Humperdinck thought again of killing Buttercup, of those disturbingly limpid eyes glazing over at last, of the rose-petal skin pallid with death. "No second thoughts at all."

Rugen steepled his fingers, the six fingers on his right hand making the criss-cross of fingertips seem unnatural. But then, Humperdinck had learned long ago not to mentally dwell on those fingers, except in the privacy of the darkness. "Then, why the uncharacteristic nerves? Surely the discomfort tonight is causing you is not out of sentiment." Humperdinck made a dismissive gesture. "Not sentiment, then." Heapused, delicately. "Jealousy? Buttercup is still irritatingly devoted to our deceased friend. And she is, her intellect aside, rather attractive in both appearance and personality."

"I assure you, my taste does not yet run to mentally challenged peasant girls." Humperdinck forced a laugh. For one insane moment, he had actually considered telling Rugen in which directions his taste did run.

The worst of the situation was, he could not imagine Rugen showing any disgust or, indeed, refusing his attentions. Whatever his feelings, and Humperdinck was not sure Rugen knew any pleasures beyond the straightforward, asexual sadism of the torture chamber, he would do as his prince wished. Humperdinck imagined the count making love in the same efficient, civilised manner he did everything else.

The thought was horror.

"Maybe I am jealous," he admitted slowly, astonished to heat the words coming from his mouth. "Not one couple in this century." He thought of the expression on Buttercup's face as she spoke of her faith in Westley, off the fierce tenderness in the pirate's expression as he tried to defend his love against insurmountable odds. Humperdinck thought of all he would never have, for all his ancient blood and power, and which these two had through - what? No right of blood, no act of their own, for Buttercup's heart had always been disturbingly. elsewhere. long before the dramatic rescue. Westley and Buttercup were loved for simply being. themselves.

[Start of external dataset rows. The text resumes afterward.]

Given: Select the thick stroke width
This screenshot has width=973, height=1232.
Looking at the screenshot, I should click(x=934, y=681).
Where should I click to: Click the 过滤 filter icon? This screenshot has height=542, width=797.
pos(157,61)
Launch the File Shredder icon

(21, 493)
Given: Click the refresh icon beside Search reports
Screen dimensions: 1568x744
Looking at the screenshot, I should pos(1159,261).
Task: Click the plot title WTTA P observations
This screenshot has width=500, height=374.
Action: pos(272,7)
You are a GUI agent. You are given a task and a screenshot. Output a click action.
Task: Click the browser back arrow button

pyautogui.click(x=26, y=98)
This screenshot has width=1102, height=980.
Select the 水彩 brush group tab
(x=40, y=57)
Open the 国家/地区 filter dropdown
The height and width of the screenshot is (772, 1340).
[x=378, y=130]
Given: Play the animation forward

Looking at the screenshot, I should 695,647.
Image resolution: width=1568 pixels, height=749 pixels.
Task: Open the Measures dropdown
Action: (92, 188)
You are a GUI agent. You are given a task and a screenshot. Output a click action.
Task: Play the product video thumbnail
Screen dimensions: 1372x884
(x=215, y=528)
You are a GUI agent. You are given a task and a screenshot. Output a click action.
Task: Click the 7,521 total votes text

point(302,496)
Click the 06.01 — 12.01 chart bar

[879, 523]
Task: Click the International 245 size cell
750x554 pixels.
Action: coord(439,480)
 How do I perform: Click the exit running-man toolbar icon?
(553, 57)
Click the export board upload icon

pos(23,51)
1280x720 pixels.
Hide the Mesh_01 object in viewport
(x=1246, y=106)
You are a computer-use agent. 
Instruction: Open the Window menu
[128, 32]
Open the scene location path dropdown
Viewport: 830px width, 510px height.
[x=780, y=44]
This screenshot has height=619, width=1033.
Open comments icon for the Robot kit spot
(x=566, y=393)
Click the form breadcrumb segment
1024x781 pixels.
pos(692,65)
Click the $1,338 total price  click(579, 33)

Humperdinck had recognised the desolation in the pirate's dying howl.

"Love, I find, is overrated," Rugen said in his beautiful, flat voice. "Do not let it trouble you."

"It will all be over tonight anyway," Humperdinck said, finding his brisk manner again somehow. He rose and Rugen, ever polite, rose as well. "After you, my friend," Humperdinck insisted.

He allowed himself one brief, hungry look at Rugen's back, let the name 'Tyron' form for just one wistful moment on his lips, pretending to himself he was calling him back, that he would clasp him in his arms and kiss him, that he would be kissed back. Pretended that for a moment at least he shared Buttercup's belief that storybooks could be made real. A regrettable, childish, sentimental fantasy, but then, sometimes sanity required these occasional. emotional indulgences.

Then the prince composed himself. He straightened his silver crown, adjusted his cuffs, and went to his own wedding.

It was not his fault if he cast one last glance over his shoulder as he left the room. Looking for ghosts.